But there was a catch, says Stuart Rossman, director of litigation for the National Consumer Law Center, which brought the suit: the settlement agreement had a three-year sunset provision.

“Therefore, around 2010—three years after the effective date of the settlement—TMCC’s obligation to maintain its markup caps expired,” Rossman says via email. “Apparently they reverted to prior practice, which resulted in the DOJ/CFPB investigation and 2016 consent decree.”

In an interview, Huffman downplayed the $12,500 in campaign contributions the auto dealership lobby sent his way and said that there were good reasons to go along with the GOP bill, which he said was mischaracterized by opponents, not to mention reporters. His 2nd Congressional District includes strings of auto-dealerships along Highway 101 in Marin and Sonoma counties, and Huffman says that he heard from the car dealers, even as he expressed surprise at the contributions they sent his way.

“Nobody is saying, turn a blind eye to auto-loan discrimination,” Huffman says. “I was hearing from car dealers in my district. But put aside the prevailing paradigm where people say it’s about campaign donations, I’m just trying to do the right thing. I heard from them that it could drive up the cost of car loans and make them less accessible to some of those people—I felt like I had to listen to that side of the argument.”

Huffman also highlighted that HR 1737 did have support from members of the Congressional Black Caucus. On the other hand, minority-group opposition to the bill included the NAACP and the National Association of Minority Auto Dealers. Huffman added that he didn’t want to support a bill sponsored by an opposition party set on undermining or destroying the CFPB, but said that HR 1737 was an exception and “is not the thread that undoes the whole fabric.”

“I’m a big fan of the CFPB,” Huffman says, “and start with a position of strong support for their mission.”

The bill he signed, he says, “did not say that we don’t have a problem with potential discrimination or that this agency should not get involved with it.” He says the point of the bill was to get the CFPB to utilize better data “that was more inclusive of other input.”

Thompson’s relationship with the auto industry goes deeper than Huffman’s.

His 5th Congressional District includes the Port of Benicia in Solano County—entry point for all Toyotas that are sent off to dealers in Northern California. According to freight data posted by California Department of Transportation and other online sources, the Port of Benicia processes hundreds of thousands of Toyotas, Chryslers, Fords and Chevrolets a year.

Thompson’s office did not respond to the greater part of a set of emailed questions sent to his office, including whether his yes vote on 1737 was influenced by local issues—such as jobs at the port—back in the district. Nor did his office respond to a question about the CFPB’s proposed federal rules on payday lenders—or the GOP-led, Wasserman Schultz–supported effort to delay them.

Huffman says he continues to be a strong supporter of the CFPB—and of payday-lender reform—and that his vote on
HR 1737 was the only time he’s voted against a CFPB rule.

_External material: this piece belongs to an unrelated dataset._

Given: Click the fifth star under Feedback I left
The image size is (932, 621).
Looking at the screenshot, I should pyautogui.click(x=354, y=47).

“You don’t need this rule to crack down on auto discrimination,” Huffman says, as he described it as “a supplement” to private actions that can be undertaken by plaintiffs’ lawyers or by action taken by other federal agencies.

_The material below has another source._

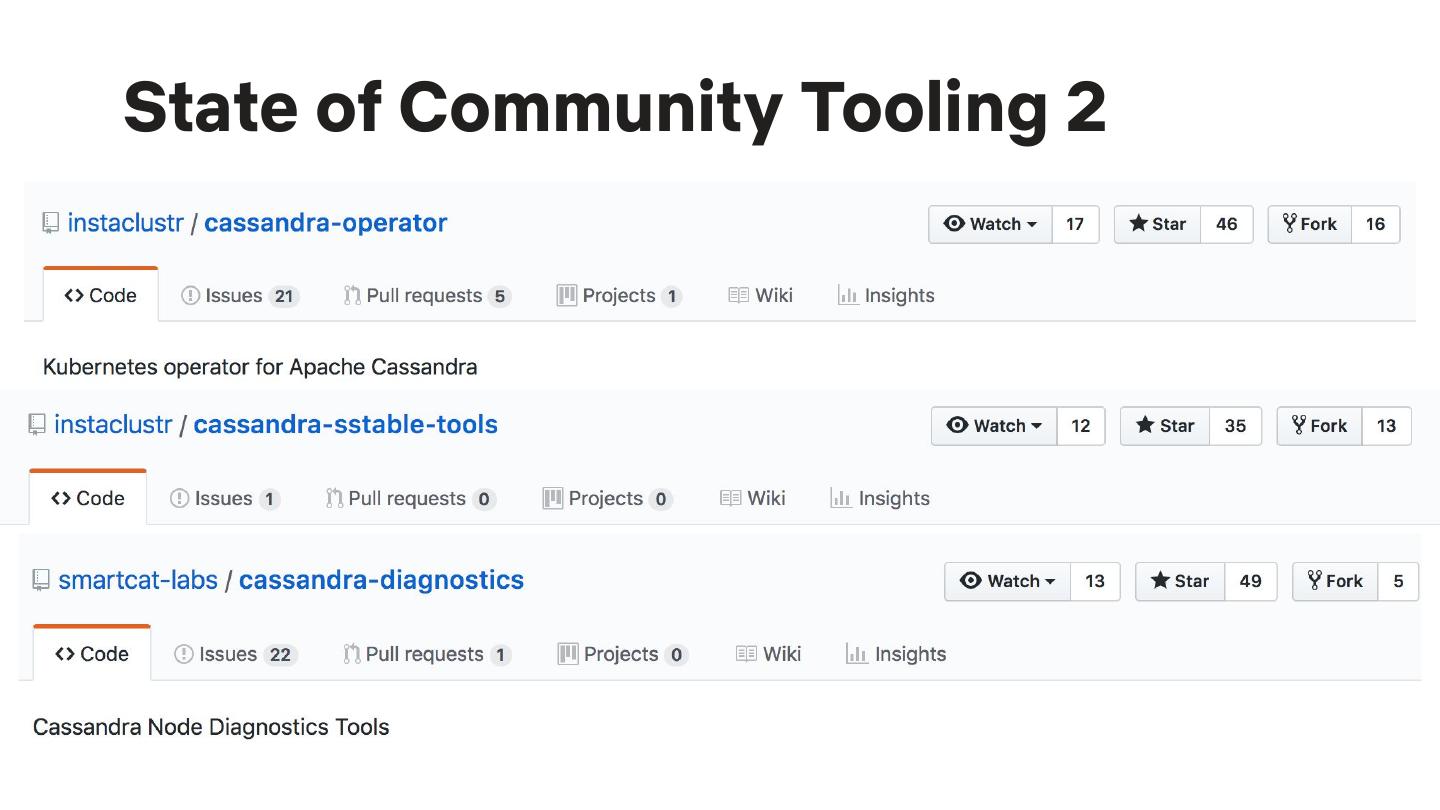Click the Insights graph icon for cassandra-diagnostics
1440x810 pixels.
[856, 654]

But Rossman says the CFPB rule is especially needed, given that it has become harder in recent years to launch a class-action suit similar to Baltimore, which relied on information from driver’s licenses to ascertain who was a part of the impacted class. Critics of the CFPB auto-loan rule have said that its data-collection methodology is inadequate—even as some of that data has become more difficult to gather, especially when it comes to the race of a loan applicant. “Take in more data,” Huffman argues, “and don’t make [the rule] inadvertently work against the people you are setting out to help.”

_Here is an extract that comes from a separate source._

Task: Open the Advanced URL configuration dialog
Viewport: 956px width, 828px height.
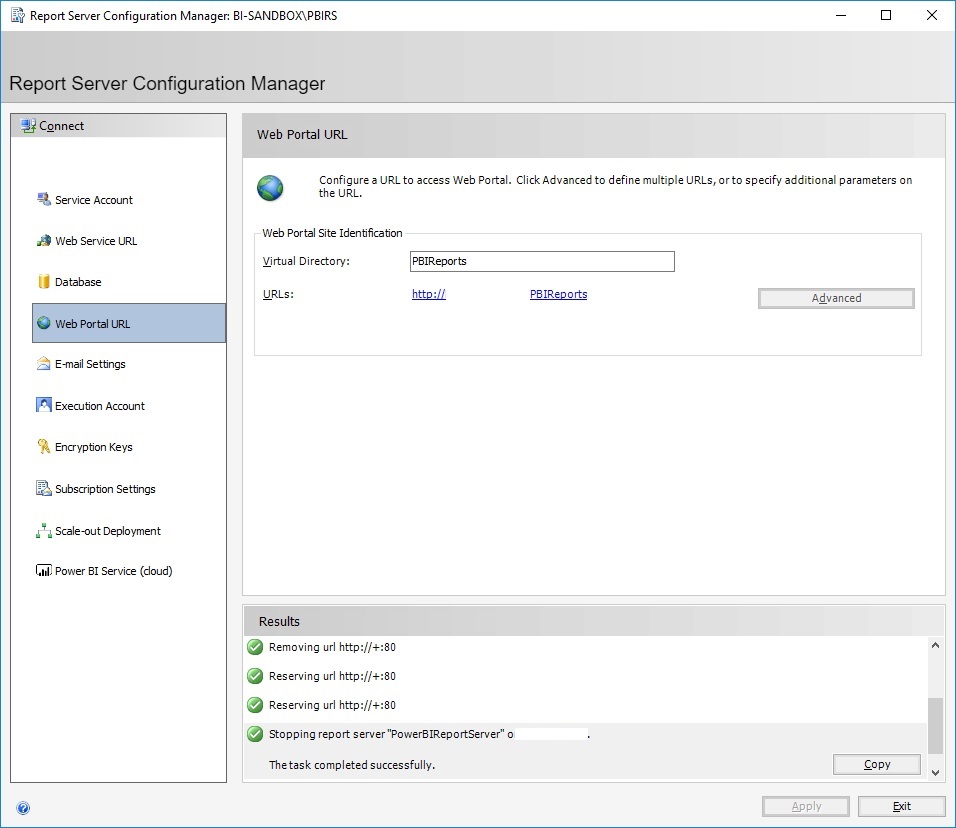Action: (835, 297)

Rossman notes that recent changes in class-action certification rules implemented by the Supreme Court, “and the fact that most states no longer include race data on their driver’s licenses, would have made our cases from the earlier 2000s or any applicable private right of action under the Equal Credit Opportunity Act much more difficult to pursue. We believe that there should be strong enforcement of the anti-discrimination provisions of the ECOA. There also should be greater access to information regarding the race of individuals who receive auto loans.”

Place Oddities

Call it “post-travel optimism”: You come back from a successful trip abroad, and vow to make your everyday routine every bit as exciting as the vacation that just ended. You make a promise to yourself to explore, step out of the comfort zone, be a curious tourist in your own town—on a daily basis. And then life happens, and it’s all back to normal.

Being a resident tourist doesn’t mean every adventure has to be grand and magnificent. An outing could take the form of a tiny detour on the way home from work, a whimsical day trip around the corner or a photo snapped in your own neighborhood. Hidden spots and unlikely destinations are all around us, you just have to take a closer look—and do the following things as soon as possible.

EXPOSE YOURSELF TO MAGIC

Lucky Mojo is a trip in every possible way. Tucked away in a magical grove, this is a pocket of quirkiness in the middle of an otherwise sleepy town, a store filled to the brim with objects of magic, spirituality and hoodoo. The shop—packed with talismans, sexually explicit candles and potions, among other things—is transformative; you lose all sense of time and space while familiarizing yourself with the goods. The garden around
Lucky Mojo, complete with a fortune teller’s hut, is worth a stroll. Most important, leave with a souvenir, as tourists do. 6632 Covey Road, Forestville. 707.887.1521. luckymojo.com.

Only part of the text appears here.